Índice invertido


En informática , un índice invertido (también conocido como archivo de publicaciones o archivo invertido ) es un índice de base de datos que almacena un mapeo de contenido, como palabras o números, a sus ubicaciones en una tabla , o en un documento o un conjunto de documentos (nombrados en contraste con un índice de avance , que se asigna de los documentos al contenido). El propósito de un índice invertido es permitir búsquedas rápidas de texto completo , a un costo de mayor procesamiento cuando se agrega un documento a la base de datos. El archivo invertido puede ser el archivo de la base de datos en sí, en lugar de su índice. Es la estructura de datos más popular utilizada en los sistemas de recuperación de documentos ,[1] utilizado a gran escala, por ejemplo, en motores de búsqueda . Además, varias significativa de propósito general de mainframe basada en sistemas de gestión de bases de datos han utilizado arquitecturas lista invertidos, incluyendo ADABAS , DATACOM / DB y Modelo 204 .

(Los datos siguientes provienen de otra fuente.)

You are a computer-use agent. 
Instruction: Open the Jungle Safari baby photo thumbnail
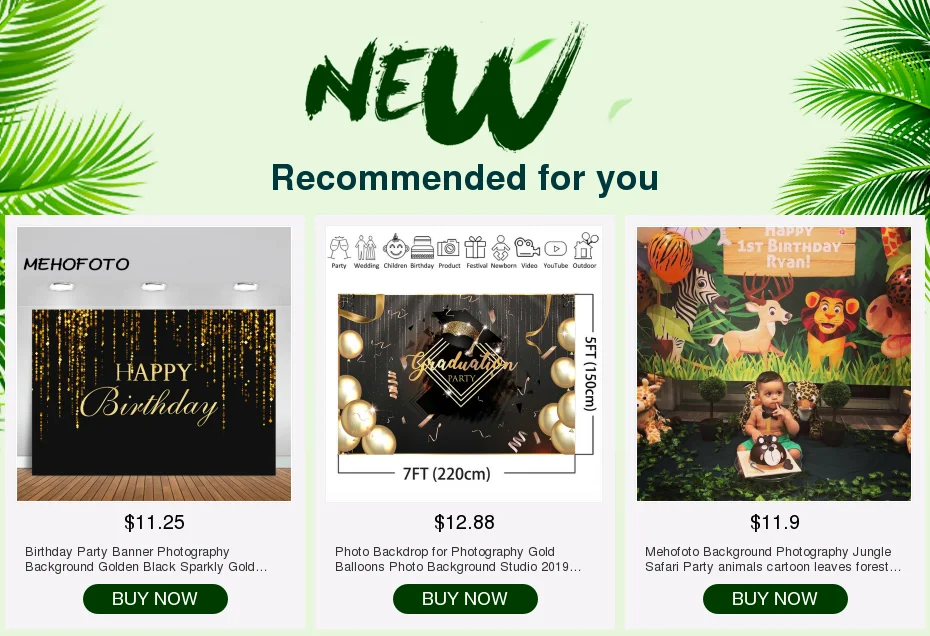click(774, 364)
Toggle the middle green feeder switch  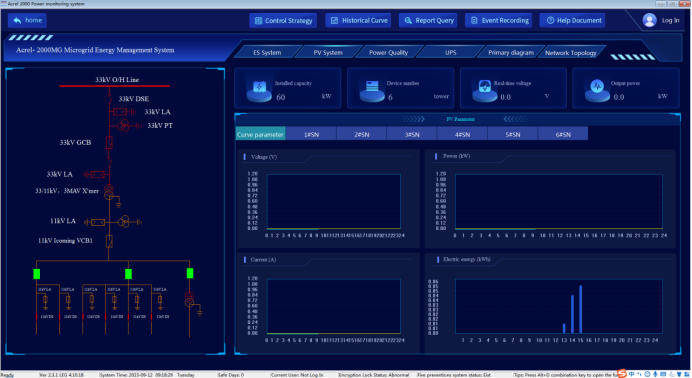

Hay dos variantes principales de índices invertidos: Un índice invertido a nivel de registro (o índice de archivo invertido o simplemente archivo invertido ) contiene una lista de referencias a documentos para cada palabra. Un índice invertido a nivel de palabra (o índice invertido completo o lista invertida ) contiene además las posiciones de cada palabra dentro de un documento. [2] La última forma ofrece más funcionalidad (como búsquedas de frases ), pero necesita más potencia de procesamiento y espacio para crearse.

La estructura de datos de índice invertido es un componente central de un algoritmo de indexación de motor de búsqueda típico . Un objetivo de la implementación de un motor de búsqueda es optimizar la velocidad de la consulta: encontrar los documentos donde aparece la palabra X. Una vez que se desarrolla un índice hacia adelante , que almacena listas de palabras por documento, luego se invierte para desarrollar un índice invertido. Consultar el índice de reenvío requeriría una iteración secuencial a través de cada documento y cada palabra para verificar un documento coincidente. El tiempo, la memoria y los recursos de procesamiento para realizar dicha consulta no siempre son técnicamente realistas. En lugar de enumerar las palabras por documento en el índice de avance, se desarrolla la estructura de datos del índice invertido que enumera los documentos por palabra.

Con el índice invertido creado, la consulta ahora se puede resolver saltando al ID de la palabra (mediante acceso aleatorio ) en el índice invertido.

En tiempos anteriores a la informática, las concordancias con libros importantes se ensamblaban manualmente. Estos eran índices efectivamente invertidos con una pequeña cantidad de comentarios que los acompañaban y que requerían una enorme cantidad de esfuerzo para producirlos.

En bioinformática, los índices invertidos son muy importantes en el ensamblaje de secuencias.de fragmentos cortos de ADN secuenciado. Una forma de encontrar la fuente de un fragmento es buscarlo frente a una secuencia de ADN de referencia. Un pequeño número de desajustes (debido a diferencias entre el ADN secuenciado y el ADN de referencia, o errores) se puede explicar dividiendo el fragmento en fragmentos más pequeños; es probable que al menos un subfragmento coincida con la secuencia del ADN de referencia. El emparejamiento requiere construir un índice invertido de todas las subcadenas de una cierta longitud a partir de la secuencia de ADN de referencia. Dado que el ADN humano contiene más de 3 mil millones de pares de bases, y necesitamos almacenar una subcadena de ADN para cada índice y un entero de 32 bits para el índice en sí, el requisito de almacenamiento para tal índice invertido probablemente sería de decenas de gigabytes.